The two day clinic will include basics, dry work and practice.
There is a cost.
Registration will be taken to March 15 by Stacie Sichelstiel at 208-660-9225 or email@example.com.
Livestock tailored to students will be provided by Corey and Lange Rodeo.
Instructors include eight-time National Finals Rodeo bareback qualifier Ryan Gray, four-time NFR saddle bronc qualifier Jess Martin and Montana Circuit saddle bronc champion Gray Mapston.
Space is limited at the clinic, sponsored by the Gem State Stampede Rodeo Committee of Coeur d’Alene, Idaho, and supported/sponsored by rodeo committees in the Columbia River Circuit, part of PRCA.
A fundraiser to benefit five young bowlers will be at 4 p.m. Jan. 26 at the Golden Eagle Senior Meal Site (old bingo hall) on Appleway in Okanogan.
The benefit is for the Matts – Maesun, Deacon, Malikh, Dawsyn and M’Laden.
There will be blackout bingo, a silent auction and Indian taco feed with drink.
Money raised will help the boys with travel and competing in tournaments.
Those wishing more information can contact Aimee Gorr at 509-322-8824.
A Brewster cheer camp is planned boys and girls from pre-Kindergarten to eighth grade.
Registration deadline is Jan. 22.
There is a fee, which can be paid at the high school office.
Packets are available at the middle school office.
Debbie Nuehring and Alvin Wadkins put down 1,000 aces plus had 300 pinochle on Tuesday at the Eagles in Okanogan.
Ida Laurie and Lisa Turner twice had 300 pinochle.
High scores: 8,800, Valerie Murray. 8,600, Debbie Nuehring. 8,510, Lisa Turner. 8,000, Tim Norman.

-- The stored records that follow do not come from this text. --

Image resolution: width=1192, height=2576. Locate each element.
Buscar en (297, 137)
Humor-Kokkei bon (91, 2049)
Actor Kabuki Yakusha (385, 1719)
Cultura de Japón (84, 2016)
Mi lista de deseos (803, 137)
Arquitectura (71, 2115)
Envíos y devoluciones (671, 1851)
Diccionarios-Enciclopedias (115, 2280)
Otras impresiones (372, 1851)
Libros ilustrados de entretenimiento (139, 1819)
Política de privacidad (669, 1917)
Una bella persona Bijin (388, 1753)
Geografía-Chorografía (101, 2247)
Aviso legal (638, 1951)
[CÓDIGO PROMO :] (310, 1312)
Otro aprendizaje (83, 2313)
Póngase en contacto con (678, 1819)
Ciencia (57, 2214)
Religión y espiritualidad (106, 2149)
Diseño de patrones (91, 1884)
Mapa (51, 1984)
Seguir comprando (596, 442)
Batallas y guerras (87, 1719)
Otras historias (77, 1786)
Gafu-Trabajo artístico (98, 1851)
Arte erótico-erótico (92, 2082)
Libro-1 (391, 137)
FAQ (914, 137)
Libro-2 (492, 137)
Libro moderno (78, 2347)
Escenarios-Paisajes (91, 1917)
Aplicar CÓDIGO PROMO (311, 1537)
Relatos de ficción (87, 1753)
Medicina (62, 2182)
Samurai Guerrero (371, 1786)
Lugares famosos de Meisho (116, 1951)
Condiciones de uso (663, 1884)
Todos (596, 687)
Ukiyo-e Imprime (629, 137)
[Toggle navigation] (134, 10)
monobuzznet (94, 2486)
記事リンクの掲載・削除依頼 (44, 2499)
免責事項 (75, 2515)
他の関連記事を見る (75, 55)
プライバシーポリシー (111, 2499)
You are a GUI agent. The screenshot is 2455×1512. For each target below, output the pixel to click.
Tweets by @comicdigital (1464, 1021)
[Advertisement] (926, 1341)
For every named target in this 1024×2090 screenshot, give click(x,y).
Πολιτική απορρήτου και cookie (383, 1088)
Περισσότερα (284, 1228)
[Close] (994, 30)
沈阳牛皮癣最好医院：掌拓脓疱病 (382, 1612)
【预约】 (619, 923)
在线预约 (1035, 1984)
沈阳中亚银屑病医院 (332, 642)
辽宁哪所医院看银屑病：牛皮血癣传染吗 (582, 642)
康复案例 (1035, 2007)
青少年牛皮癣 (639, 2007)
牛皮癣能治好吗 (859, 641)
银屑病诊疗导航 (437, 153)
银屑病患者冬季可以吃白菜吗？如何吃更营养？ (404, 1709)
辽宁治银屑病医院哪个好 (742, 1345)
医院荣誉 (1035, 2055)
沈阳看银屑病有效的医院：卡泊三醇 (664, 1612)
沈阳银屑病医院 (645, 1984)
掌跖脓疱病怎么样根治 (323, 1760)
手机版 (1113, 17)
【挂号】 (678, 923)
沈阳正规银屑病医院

Partners with 300 pinochle: Tim Norman and Alvin Wadkins; Peggy Myers and Vicki Harlan; Ida Laurie and Boyd Walton; Debbie Nuehring and Alvin Wadkins; Peggy Myers and Tommye Robbins; Debbie Nuehring and Ida Laurie; Gail Norman and Paul Steuermann; Tommye Robbins and Buck Workman; Ida Laurie and Lisa Turner, twice.
Tri-Rivers Snowmobile Club will host a chili feed Jan. 26 at Parachute Meadow near Tiffany Springs.
The event runs from 11 a.m. to 2 p.m.
Hot dogs, chili, cookies, hot chocolate and coffee are on the menu.
Above the Rim took first place in the Omak Community Center Men’s Basketball League.
The team edged Trouble Makers, 57-56, in the championship game last weekend, said Sonny Sellars.
Shane Proctor of Grand Coulee finished fourth in the second round of bull riding at the National Western Stock Show last week in Denver.
Proctor put up a score of 77.5 on 4L and Diamond S Rodeo’s Foolish Crimes, which led the event after two rounds.